▶ _Page excerpt_
════
NAFCU also recently provided comments to the NCUA and CFPB on an interagency proposal related to supervisory guidance, encouraging transparent guidance to provide a more consistent supervisory approach from the regulators.

Patent board rules against Wells Fargo in RDC case

As Wells Fargo continues to fight against claims that it intentionally infringed on certain USAA RDC patents, the U.S. Patent and Trademark Office this week disagreed with Wells Fargo's arguments that two areas of contention were unpatentable. Wells Fargo has lost two jury decisions, resulting in $200 million and $103 million in damages, in lawsuits dealing with autocapture technology and broader patents, including related to technology that reads the check to verify the routing/account numbers and the information submitted by the consumer.

USAA in late 2017/early 2018 began sending letters to credit unions alleging that the credit union's RDC technology infringed on patents owned by USAA. Through these letters, USAA sought voluntary licensing fees from other financial institutions and invited credit unions to call the firm to discuss licensing USAA patents.
════
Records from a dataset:
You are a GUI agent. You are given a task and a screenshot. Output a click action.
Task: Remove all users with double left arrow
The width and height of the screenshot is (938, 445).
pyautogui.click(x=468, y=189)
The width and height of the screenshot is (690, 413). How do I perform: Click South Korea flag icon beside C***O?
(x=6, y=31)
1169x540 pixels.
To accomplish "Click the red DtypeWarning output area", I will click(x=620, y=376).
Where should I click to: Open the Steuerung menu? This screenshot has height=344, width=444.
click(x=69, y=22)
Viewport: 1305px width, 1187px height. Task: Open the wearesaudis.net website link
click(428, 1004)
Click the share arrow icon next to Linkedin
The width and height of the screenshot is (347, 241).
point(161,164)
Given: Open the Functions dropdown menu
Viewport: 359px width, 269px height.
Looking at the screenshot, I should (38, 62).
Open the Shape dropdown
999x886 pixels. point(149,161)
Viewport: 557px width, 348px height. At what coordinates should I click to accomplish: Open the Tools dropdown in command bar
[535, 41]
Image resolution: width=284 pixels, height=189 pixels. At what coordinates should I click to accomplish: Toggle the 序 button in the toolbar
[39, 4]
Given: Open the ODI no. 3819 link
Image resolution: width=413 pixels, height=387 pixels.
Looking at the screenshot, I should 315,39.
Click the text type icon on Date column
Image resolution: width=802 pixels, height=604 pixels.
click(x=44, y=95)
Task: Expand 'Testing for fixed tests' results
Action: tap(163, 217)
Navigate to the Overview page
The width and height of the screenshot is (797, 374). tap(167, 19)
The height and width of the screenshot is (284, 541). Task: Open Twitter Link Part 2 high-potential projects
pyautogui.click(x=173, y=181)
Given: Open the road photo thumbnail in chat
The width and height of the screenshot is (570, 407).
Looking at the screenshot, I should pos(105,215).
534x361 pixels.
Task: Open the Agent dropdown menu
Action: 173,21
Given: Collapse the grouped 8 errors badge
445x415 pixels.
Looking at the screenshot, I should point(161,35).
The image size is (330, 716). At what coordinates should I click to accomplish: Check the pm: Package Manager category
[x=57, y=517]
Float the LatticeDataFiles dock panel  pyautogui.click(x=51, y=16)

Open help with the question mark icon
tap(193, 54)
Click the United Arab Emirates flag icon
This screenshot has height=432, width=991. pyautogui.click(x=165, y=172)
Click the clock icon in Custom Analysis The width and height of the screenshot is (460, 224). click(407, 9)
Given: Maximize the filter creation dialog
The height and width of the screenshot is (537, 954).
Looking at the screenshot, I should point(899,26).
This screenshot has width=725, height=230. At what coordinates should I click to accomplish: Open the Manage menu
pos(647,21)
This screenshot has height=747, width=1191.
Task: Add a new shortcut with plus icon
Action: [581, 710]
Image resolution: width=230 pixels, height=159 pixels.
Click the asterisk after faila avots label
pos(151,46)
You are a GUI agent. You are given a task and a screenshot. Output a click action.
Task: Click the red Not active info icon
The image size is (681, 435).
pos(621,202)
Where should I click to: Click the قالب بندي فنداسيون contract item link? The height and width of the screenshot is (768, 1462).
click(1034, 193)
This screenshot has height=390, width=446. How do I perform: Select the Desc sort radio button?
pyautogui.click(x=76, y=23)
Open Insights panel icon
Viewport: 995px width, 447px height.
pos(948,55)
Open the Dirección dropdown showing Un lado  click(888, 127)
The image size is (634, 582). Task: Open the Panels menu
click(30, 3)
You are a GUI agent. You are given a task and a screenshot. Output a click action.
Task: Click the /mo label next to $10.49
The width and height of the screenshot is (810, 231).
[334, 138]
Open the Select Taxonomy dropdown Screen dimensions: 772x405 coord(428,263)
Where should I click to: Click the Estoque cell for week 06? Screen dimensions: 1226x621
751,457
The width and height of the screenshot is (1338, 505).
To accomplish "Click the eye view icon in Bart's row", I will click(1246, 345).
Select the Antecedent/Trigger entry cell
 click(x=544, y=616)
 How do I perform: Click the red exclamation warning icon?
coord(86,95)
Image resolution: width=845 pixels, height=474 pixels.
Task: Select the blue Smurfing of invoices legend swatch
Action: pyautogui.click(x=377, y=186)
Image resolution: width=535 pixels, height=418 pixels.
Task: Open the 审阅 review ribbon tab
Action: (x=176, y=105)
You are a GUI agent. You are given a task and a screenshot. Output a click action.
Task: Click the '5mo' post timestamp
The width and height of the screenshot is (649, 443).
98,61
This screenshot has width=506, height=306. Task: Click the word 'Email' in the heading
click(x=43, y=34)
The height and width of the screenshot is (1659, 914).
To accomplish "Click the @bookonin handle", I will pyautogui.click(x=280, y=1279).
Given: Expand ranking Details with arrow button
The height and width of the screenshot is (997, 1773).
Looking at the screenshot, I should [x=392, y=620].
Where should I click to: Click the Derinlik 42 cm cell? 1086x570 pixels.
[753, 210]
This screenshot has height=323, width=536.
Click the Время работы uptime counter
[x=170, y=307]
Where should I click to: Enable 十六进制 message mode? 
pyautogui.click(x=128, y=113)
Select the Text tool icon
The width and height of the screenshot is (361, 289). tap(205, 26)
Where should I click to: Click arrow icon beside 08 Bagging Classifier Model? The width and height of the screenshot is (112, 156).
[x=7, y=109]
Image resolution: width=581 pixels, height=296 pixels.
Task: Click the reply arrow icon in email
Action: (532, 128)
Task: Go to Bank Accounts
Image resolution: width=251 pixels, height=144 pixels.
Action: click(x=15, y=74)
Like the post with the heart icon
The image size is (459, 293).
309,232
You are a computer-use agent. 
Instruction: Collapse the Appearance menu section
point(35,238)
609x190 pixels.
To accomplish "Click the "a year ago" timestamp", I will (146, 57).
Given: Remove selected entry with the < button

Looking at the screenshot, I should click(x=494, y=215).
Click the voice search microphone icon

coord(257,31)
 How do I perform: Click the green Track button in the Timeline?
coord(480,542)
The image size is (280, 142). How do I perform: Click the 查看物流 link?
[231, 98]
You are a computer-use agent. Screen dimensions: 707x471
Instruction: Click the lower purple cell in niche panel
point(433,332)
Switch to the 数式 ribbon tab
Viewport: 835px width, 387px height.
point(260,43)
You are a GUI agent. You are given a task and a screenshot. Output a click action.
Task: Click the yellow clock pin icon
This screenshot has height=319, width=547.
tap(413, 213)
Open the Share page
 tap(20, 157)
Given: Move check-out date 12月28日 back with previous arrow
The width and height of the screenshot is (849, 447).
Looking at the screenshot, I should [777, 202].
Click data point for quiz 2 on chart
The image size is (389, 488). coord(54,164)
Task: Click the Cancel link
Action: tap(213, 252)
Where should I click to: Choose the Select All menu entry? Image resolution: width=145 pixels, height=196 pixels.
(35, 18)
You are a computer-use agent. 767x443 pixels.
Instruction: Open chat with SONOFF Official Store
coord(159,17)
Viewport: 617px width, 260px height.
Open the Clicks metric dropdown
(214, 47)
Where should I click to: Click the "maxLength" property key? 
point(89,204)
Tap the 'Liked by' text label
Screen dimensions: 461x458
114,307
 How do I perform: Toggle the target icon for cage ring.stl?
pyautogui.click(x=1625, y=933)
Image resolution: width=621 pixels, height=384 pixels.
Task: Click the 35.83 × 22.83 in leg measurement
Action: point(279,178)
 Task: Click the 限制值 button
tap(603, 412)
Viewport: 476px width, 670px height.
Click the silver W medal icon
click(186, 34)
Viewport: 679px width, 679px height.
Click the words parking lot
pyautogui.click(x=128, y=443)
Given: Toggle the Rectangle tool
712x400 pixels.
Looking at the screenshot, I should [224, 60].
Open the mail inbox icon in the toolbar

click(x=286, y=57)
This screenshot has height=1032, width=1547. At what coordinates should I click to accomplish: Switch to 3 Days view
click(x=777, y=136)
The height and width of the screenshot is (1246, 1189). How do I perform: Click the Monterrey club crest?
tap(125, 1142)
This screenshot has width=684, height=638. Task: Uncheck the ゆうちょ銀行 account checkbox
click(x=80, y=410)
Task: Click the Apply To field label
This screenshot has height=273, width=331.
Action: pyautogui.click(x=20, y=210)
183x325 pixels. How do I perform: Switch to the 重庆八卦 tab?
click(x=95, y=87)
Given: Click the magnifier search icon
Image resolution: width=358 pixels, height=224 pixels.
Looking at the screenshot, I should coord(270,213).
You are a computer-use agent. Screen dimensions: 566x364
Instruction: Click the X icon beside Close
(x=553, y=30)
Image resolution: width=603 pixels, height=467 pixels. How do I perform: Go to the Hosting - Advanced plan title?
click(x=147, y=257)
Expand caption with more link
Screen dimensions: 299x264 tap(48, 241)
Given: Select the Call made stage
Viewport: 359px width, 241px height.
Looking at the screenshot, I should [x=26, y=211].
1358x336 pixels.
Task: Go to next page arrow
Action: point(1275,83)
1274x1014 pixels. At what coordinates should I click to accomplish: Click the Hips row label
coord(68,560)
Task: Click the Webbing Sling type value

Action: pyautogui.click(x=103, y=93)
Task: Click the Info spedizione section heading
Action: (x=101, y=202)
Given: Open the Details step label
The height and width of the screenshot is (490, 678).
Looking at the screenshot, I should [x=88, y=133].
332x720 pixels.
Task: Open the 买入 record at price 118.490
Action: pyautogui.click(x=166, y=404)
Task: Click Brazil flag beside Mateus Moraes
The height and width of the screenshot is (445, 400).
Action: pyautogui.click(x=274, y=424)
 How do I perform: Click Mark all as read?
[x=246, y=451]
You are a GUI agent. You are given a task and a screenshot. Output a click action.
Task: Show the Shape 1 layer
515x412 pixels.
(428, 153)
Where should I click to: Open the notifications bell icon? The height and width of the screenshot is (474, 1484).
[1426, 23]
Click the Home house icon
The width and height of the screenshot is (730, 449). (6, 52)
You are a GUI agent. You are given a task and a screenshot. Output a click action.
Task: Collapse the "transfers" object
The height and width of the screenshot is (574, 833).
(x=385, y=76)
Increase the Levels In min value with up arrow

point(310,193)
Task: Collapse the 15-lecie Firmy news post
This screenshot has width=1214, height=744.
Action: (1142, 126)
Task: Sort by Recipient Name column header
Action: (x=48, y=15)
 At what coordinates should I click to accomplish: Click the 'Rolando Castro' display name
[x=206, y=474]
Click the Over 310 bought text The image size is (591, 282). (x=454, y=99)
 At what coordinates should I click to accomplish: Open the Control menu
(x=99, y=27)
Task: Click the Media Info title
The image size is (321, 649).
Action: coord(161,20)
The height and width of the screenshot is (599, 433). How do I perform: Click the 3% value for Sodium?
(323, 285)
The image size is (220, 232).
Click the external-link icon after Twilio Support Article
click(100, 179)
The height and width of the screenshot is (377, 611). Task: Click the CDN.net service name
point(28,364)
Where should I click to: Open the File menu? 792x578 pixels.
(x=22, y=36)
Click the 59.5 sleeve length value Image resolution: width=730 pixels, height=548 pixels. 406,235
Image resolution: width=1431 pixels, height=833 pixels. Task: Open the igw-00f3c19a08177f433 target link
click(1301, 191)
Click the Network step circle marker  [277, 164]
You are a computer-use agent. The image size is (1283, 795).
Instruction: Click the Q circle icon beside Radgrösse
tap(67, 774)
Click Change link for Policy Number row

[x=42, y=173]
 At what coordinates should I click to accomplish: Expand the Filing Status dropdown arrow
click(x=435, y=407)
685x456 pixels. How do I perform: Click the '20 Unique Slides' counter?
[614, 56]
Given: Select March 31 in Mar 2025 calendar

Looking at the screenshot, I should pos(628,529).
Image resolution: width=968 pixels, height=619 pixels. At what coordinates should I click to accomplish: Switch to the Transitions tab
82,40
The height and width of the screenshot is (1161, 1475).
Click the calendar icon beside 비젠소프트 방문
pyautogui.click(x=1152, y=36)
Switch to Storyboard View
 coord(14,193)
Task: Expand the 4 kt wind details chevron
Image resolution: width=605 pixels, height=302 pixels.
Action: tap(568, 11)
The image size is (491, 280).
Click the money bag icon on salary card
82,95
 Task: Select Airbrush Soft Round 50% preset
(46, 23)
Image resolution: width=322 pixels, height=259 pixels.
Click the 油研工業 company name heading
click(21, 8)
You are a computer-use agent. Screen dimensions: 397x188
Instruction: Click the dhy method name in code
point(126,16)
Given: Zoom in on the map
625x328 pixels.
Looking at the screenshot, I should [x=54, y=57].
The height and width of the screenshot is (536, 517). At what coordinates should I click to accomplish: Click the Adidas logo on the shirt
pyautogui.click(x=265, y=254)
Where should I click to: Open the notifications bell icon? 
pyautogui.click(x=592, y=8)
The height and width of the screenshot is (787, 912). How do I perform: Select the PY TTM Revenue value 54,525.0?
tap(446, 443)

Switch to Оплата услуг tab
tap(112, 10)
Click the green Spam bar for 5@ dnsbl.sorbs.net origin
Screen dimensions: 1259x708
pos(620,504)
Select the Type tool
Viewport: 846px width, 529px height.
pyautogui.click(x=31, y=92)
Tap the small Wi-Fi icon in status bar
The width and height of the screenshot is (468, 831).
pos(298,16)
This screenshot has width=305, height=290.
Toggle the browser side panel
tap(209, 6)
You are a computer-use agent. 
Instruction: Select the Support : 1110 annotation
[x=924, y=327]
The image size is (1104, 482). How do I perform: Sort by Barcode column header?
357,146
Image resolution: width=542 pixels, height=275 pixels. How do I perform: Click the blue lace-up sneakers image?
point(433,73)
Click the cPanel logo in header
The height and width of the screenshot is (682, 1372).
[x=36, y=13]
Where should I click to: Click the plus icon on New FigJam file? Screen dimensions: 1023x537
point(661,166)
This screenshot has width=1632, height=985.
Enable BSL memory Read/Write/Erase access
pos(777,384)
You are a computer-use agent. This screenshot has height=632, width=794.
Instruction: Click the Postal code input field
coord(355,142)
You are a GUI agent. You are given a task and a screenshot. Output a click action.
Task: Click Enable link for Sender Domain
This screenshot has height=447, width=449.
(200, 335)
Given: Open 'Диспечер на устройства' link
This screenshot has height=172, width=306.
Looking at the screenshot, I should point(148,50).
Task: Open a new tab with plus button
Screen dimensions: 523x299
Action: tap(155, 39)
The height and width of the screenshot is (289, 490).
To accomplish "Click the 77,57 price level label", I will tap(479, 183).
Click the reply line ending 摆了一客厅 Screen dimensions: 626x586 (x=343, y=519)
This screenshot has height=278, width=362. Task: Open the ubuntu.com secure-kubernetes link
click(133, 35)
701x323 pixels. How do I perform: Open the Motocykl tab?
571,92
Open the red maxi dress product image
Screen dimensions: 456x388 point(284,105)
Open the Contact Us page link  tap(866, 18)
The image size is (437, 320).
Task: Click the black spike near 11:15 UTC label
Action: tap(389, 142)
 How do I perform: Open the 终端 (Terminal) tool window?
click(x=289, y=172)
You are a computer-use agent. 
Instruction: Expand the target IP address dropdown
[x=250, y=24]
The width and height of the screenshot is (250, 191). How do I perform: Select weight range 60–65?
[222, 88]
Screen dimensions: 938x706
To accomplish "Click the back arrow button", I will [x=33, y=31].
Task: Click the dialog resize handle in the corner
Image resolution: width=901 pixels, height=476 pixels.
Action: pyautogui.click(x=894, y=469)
════
▶ _Tasks for this exercise_
1. Answer these questions using the credit union news excerpt.
(a) Which two agencies received NAFCU's comments on the interagency proposal related to supervisory guidance?
(b) What damages resulted from the two jury decisions Wells Fargo lost?
(c) When did USAA begin sending letters to credit unions about their RDC technology?
2. Write the next paragraph of the credit union news excerpt, beginning after its final sentence.

▶ _Solved tasks_
1.
(a) The NCUA and the CFPB.
(b) $200 million and $103 million.
(c) In late 2017/early 2018.

2.
In addition to these cases, NAFCU is also monitoring a vendor's request for judgment that its technology does not infringe on USAA's patents. Mitek Systems – the vendor – provides RDC technology to Wells Fargo and thousands of other financial institutions. USAA filed a motion to dismiss Mitek's request in January 2020; Mitek subsequently filed its response to that motion.

The January 2020 Compliance Monitor includes an update on the litigation and a Compliance Blog post further details the lawsuits and explains the patents in question. The association will continue to monitor developments and provide credit unions with up-to-date information.

FinCEN provides NAFCU-sought extension for CVC comments

The Financial Crimes Enforcement Network (FinCEN) has extended the comment period on its proposed rulemaking on the requirements for certain transactions involving convertible virtual currencies (CVCs) or legal tender digital assets (LTDA) by an additional 15 days for reporting requirements on CVC transactions and 45 days for the requirements on banks and money service businesses (MSBs) to report and record information about their customers. NAFCU had sought this extension, arguing that its original 15-day comment period limited stakeholders' ability to provide substantive comments on the potential ramifications of the proposal.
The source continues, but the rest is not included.